Source information:
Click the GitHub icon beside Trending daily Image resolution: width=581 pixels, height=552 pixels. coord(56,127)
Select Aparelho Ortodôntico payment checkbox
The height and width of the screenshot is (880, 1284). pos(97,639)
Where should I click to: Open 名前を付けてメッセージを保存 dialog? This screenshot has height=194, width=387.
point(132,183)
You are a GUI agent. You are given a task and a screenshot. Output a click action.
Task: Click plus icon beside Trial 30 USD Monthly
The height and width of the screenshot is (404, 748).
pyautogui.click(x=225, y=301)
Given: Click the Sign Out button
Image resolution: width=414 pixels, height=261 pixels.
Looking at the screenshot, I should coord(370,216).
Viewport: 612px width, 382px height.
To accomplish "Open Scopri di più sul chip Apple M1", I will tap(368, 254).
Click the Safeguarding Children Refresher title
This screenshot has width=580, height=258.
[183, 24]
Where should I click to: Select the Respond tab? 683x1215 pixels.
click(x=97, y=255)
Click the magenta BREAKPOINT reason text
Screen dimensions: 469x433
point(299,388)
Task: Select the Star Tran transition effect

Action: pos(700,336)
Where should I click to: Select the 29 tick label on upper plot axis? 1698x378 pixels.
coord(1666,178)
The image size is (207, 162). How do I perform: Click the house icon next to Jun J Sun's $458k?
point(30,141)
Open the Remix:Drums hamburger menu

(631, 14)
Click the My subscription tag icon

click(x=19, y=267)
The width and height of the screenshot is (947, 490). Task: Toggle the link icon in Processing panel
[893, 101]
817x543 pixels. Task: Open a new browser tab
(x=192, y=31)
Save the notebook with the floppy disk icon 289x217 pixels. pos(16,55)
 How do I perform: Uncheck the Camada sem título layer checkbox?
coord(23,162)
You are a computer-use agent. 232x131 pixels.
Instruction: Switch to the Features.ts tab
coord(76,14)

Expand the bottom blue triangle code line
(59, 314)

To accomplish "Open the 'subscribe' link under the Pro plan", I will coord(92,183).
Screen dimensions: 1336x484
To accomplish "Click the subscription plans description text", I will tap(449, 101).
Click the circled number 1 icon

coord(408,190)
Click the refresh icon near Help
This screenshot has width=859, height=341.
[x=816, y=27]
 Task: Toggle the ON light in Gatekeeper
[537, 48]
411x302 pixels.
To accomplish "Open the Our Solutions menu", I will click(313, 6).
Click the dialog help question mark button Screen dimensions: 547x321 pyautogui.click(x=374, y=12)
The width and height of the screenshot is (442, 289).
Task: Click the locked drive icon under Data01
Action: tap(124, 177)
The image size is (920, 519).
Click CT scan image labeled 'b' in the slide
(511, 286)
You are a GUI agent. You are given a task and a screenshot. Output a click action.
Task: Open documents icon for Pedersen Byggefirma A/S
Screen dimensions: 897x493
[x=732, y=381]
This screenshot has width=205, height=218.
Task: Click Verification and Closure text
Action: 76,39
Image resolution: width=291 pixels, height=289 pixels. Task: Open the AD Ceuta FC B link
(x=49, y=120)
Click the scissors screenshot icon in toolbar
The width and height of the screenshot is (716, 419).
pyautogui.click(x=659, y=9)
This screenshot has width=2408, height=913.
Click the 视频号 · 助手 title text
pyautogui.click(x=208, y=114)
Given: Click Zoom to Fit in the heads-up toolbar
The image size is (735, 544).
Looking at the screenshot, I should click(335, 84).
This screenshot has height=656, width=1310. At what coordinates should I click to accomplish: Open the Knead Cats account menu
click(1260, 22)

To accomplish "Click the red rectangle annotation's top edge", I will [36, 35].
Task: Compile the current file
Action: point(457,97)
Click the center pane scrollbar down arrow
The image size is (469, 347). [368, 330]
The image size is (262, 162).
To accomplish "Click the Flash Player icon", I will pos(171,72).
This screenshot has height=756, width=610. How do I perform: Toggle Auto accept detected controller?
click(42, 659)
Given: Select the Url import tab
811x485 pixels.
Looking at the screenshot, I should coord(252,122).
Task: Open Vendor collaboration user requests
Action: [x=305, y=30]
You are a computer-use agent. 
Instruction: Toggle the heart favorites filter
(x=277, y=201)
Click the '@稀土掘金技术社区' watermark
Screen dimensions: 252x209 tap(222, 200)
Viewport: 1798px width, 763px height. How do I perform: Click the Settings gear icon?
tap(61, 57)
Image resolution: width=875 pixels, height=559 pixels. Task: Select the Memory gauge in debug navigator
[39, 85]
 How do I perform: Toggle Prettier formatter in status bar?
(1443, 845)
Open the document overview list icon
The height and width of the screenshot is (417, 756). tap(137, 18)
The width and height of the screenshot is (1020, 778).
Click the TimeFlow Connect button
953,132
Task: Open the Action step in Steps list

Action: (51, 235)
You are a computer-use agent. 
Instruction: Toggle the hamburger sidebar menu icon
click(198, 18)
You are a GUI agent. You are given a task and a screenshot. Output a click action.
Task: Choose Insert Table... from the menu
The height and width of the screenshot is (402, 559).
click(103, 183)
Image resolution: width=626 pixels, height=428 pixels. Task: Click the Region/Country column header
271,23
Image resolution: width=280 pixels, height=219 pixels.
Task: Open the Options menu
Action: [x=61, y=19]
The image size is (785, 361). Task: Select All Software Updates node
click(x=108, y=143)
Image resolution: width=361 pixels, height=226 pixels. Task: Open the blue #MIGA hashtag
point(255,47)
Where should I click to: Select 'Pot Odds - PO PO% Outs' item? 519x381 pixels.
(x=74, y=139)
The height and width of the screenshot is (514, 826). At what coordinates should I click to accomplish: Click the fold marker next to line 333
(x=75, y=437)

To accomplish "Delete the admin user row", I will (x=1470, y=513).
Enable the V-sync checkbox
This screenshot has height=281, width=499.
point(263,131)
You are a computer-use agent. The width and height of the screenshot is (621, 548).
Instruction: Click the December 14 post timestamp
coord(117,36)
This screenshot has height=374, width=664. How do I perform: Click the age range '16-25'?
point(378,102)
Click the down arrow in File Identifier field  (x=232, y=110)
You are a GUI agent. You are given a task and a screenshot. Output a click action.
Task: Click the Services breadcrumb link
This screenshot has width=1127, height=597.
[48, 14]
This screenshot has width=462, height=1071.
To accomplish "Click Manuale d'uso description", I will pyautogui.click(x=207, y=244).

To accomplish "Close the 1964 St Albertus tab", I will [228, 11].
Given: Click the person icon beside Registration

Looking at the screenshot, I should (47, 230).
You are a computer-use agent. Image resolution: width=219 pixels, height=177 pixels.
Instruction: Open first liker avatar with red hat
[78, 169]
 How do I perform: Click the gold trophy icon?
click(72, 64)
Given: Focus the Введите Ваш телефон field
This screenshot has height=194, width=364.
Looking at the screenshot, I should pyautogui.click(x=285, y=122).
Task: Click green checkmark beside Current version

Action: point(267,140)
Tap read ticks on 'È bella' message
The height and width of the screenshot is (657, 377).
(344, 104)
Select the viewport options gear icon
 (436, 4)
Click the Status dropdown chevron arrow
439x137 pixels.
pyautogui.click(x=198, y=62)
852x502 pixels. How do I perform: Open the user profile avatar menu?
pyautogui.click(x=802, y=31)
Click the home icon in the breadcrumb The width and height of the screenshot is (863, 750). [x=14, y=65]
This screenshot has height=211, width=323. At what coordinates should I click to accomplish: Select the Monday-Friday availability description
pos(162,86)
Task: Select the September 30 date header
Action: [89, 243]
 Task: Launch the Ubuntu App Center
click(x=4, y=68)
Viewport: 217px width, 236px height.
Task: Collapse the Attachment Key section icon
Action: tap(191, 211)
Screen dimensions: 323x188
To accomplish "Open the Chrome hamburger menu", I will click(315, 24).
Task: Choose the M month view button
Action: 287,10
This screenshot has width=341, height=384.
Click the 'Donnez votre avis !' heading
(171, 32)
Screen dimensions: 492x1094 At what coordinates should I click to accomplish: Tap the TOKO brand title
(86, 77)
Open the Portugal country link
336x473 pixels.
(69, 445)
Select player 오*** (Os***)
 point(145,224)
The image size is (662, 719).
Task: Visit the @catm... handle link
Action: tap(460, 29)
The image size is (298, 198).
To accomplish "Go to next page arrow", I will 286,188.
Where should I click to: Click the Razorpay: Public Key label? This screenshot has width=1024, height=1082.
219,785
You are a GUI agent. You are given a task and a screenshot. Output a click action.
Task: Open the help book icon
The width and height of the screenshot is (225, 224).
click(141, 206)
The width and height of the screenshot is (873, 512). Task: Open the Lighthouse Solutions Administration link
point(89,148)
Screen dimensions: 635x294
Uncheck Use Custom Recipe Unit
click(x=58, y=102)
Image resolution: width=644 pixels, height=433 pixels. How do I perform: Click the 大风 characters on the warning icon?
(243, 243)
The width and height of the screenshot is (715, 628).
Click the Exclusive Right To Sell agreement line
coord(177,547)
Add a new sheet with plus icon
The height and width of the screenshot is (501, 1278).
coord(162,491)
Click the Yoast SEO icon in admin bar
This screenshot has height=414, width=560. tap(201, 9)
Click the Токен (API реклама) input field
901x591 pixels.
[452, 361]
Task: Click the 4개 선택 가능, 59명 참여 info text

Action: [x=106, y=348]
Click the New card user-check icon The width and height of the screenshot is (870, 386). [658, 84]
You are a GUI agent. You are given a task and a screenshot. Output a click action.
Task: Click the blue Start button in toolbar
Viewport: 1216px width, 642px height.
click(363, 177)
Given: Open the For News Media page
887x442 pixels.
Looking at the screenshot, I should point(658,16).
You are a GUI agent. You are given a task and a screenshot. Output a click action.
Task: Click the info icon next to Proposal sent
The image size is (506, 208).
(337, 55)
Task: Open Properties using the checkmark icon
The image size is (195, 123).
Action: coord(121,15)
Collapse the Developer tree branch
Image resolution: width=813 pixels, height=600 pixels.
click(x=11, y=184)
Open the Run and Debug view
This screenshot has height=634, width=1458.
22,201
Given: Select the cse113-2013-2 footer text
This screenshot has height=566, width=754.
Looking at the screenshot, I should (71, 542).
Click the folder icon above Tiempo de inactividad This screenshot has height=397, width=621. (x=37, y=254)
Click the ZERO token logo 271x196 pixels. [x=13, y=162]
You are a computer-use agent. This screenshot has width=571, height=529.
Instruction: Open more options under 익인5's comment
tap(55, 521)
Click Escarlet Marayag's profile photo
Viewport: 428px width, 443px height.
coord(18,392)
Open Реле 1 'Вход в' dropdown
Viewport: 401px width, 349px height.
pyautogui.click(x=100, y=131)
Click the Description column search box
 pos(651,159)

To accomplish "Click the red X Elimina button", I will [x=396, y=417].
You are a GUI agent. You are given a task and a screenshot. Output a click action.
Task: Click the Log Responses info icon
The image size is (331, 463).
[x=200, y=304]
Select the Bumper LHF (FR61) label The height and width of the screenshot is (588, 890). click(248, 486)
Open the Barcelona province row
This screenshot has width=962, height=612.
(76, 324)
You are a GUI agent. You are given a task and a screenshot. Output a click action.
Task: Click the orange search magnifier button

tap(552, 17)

Try it: Please filter the entries for the word "field" and copy the lines that have it.

Completed exercise:
Click the down arrow in File Identifier field  (x=232, y=110)
Given: Focus the Введите Ваш телефон field
Click the Токен (API реклама) input field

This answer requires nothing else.